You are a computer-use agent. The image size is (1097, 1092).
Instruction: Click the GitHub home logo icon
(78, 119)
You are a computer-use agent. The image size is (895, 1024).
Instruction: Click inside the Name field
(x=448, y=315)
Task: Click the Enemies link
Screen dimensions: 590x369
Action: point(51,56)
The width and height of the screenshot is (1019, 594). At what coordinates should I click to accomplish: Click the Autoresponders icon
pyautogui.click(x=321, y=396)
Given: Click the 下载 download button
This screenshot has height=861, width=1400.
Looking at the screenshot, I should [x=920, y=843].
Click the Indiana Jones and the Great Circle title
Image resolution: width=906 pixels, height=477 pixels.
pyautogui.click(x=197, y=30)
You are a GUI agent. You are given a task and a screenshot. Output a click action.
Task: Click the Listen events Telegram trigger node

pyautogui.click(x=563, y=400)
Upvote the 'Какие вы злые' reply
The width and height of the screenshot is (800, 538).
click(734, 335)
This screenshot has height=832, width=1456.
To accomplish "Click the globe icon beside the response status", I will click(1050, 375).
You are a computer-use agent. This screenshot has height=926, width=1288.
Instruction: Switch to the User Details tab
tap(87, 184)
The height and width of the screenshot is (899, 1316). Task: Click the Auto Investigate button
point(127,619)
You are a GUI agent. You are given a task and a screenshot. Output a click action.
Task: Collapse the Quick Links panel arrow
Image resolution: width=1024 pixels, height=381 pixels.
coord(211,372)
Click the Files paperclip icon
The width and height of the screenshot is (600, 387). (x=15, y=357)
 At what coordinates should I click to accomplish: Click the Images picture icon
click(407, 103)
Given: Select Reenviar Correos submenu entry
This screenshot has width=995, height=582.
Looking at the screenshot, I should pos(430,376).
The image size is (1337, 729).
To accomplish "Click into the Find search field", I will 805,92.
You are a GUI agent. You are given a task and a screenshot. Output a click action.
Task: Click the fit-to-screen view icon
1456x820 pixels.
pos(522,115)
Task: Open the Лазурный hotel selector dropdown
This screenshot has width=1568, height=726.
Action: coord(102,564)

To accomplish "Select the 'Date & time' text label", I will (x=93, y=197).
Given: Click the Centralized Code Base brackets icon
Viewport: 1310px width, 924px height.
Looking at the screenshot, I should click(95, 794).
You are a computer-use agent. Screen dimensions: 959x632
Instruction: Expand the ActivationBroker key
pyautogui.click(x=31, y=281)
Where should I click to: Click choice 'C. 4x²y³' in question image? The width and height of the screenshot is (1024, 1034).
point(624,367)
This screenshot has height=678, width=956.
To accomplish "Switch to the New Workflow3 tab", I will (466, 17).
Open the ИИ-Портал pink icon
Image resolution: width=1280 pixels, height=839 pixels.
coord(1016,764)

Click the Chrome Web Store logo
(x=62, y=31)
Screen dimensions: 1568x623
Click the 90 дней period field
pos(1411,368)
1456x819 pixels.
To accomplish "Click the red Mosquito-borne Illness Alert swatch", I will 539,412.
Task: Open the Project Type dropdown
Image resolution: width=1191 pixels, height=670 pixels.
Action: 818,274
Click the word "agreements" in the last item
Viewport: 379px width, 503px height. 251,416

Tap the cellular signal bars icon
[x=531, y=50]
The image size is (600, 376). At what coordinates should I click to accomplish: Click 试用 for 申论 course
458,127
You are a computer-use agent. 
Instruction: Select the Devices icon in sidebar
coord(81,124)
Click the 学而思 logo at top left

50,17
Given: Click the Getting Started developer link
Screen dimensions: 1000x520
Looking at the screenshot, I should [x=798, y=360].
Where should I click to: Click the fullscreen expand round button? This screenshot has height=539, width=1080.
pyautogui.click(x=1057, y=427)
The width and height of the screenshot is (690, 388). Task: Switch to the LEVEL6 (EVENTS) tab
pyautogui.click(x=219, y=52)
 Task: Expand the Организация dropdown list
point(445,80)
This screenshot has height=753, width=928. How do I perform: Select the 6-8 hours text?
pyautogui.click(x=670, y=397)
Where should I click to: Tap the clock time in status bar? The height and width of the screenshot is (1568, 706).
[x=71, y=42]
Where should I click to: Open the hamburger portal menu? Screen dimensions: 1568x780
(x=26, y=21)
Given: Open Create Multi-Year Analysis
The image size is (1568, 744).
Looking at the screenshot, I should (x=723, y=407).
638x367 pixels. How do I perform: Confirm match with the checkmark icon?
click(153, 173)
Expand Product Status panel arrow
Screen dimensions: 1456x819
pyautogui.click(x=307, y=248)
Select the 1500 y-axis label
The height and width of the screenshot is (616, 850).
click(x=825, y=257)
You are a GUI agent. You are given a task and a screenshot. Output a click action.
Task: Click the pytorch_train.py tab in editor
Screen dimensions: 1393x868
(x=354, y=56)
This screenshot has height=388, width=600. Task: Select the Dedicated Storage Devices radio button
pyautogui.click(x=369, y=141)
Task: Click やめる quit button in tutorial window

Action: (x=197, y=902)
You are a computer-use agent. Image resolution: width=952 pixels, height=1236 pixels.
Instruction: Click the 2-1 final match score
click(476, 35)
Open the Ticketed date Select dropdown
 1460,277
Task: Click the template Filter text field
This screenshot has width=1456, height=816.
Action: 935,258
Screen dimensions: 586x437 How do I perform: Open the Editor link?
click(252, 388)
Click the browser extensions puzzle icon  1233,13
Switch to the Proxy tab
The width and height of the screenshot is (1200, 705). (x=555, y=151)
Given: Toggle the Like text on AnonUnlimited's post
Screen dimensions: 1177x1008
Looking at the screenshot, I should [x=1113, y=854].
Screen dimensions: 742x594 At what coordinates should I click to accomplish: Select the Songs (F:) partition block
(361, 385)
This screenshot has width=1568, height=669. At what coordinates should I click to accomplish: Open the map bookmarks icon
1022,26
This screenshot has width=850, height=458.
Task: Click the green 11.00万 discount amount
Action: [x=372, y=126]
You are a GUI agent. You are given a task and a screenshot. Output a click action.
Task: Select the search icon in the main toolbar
——
**Written request**
Please transcribe the listing above, starting with the line that contains "This screenshot has height=753, width=928." and going on through the line that contains "click(153, 173)".

**Final answer**
This screenshot has height=753, width=928. How do I perform: Select the 6-8 hours text?
pyautogui.click(x=670, y=397)
Where should I click to: Tap the clock time in status bar? The height and width of the screenshot is (1568, 706).
[x=71, y=42]
Where should I click to: Open the hamburger portal menu? Screen dimensions: 1568x780
(x=26, y=21)
Given: Open Create Multi-Year Analysis
The image size is (1568, 744).
Looking at the screenshot, I should (x=723, y=407).
638x367 pixels. How do I perform: Confirm match with the checkmark icon?
click(153, 173)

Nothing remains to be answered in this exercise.